• **WRITTEN REQUEST**
Copy the following records line for line, without changing anything.

• **RECORDED DATA**

* * * *

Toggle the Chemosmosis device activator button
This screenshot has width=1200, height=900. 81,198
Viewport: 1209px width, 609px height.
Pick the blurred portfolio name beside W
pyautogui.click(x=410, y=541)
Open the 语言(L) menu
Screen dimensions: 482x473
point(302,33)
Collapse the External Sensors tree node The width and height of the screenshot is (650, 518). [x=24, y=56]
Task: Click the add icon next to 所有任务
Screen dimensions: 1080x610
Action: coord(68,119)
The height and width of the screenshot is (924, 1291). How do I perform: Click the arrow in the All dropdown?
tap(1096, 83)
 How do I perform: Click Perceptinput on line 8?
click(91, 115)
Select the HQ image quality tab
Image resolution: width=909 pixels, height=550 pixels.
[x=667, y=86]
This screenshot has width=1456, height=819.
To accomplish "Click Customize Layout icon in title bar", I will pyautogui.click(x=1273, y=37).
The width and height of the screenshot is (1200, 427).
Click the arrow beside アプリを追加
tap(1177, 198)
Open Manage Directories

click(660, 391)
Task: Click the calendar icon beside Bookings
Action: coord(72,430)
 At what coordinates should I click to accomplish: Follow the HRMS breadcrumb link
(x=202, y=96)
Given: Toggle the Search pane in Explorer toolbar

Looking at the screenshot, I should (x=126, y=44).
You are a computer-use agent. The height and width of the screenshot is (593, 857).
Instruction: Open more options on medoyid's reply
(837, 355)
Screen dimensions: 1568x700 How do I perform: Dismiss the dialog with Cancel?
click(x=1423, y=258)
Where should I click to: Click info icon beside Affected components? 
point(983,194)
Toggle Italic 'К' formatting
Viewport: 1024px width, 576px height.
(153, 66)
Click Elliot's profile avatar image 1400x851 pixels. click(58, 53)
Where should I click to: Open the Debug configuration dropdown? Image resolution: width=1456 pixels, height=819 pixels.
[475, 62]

* * * *

• **SOLUTION FOR THIS EXERCISE**
Toggle the Chemosmosis device activator button
This screenshot has width=1200, height=900. 81,198
Viewport: 1209px width, 609px height.
Pick the blurred portfolio name beside W
pyautogui.click(x=410, y=541)
Open the 语言(L) menu
Screen dimensions: 482x473
point(302,33)
Collapse the External Sensors tree node The width and height of the screenshot is (650, 518). [x=24, y=56]
Task: Click the add icon next to 所有任务
Screen dimensions: 1080x610
Action: coord(68,119)
The height and width of the screenshot is (924, 1291). How do I perform: Click the arrow in the All dropdown?
tap(1096, 83)
 How do I perform: Click Perceptinput on line 8?
click(91, 115)
Select the HQ image quality tab
Image resolution: width=909 pixels, height=550 pixels.
[x=667, y=86]
This screenshot has width=1456, height=819.
To accomplish "Click Customize Layout icon in title bar", I will pyautogui.click(x=1273, y=37).
The width and height of the screenshot is (1200, 427).
Click the arrow beside アプリを追加
tap(1177, 198)
Open Manage Directories

click(660, 391)
Task: Click the calendar icon beside Bookings
Action: coord(72,430)
 At what coordinates should I click to accomplish: Follow the HRMS breadcrumb link
(x=202, y=96)
Given: Toggle the Search pane in Explorer toolbar

Looking at the screenshot, I should (x=126, y=44).
You are a computer-use agent. The height and width of the screenshot is (593, 857).
Instruction: Open more options on medoyid's reply
(837, 355)
Screen dimensions: 1568x700 How do I perform: Dismiss the dialog with Cancel?
click(x=1423, y=258)
Where should I click to: Click info icon beside Affected components? 
point(983,194)
Toggle Italic 'К' formatting
Viewport: 1024px width, 576px height.
(153, 66)
Click Elliot's profile avatar image 1400x851 pixels. click(58, 53)
Where should I click to: Open the Debug configuration dropdown? Image resolution: width=1456 pixels, height=819 pixels.
[475, 62]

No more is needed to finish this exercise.